→ **The request**:
Copy the items word for word, starting at the line that contains "This screenshot has width=1243, height=663." and stopping after the line that contains "Viewport: 600px width, 519px height.". Include both of those lines and nothing else.

→ **Information provided**:
********

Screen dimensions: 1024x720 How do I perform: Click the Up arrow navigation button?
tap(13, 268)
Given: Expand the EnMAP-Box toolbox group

********

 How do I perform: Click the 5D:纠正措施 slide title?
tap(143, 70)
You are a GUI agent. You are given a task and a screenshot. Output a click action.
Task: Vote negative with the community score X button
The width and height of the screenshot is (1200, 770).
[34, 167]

********

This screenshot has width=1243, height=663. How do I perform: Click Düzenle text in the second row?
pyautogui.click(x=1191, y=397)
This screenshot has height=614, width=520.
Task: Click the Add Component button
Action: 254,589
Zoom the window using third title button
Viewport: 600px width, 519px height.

********

→ **Complete output**:
This screenshot has width=1243, height=663. How do I perform: Click Düzenle text in the second row?
pyautogui.click(x=1191, y=397)
This screenshot has height=614, width=520.
Task: Click the Add Component button
Action: 254,589
Zoom the window using third title button
Viewport: 600px width, 519px height.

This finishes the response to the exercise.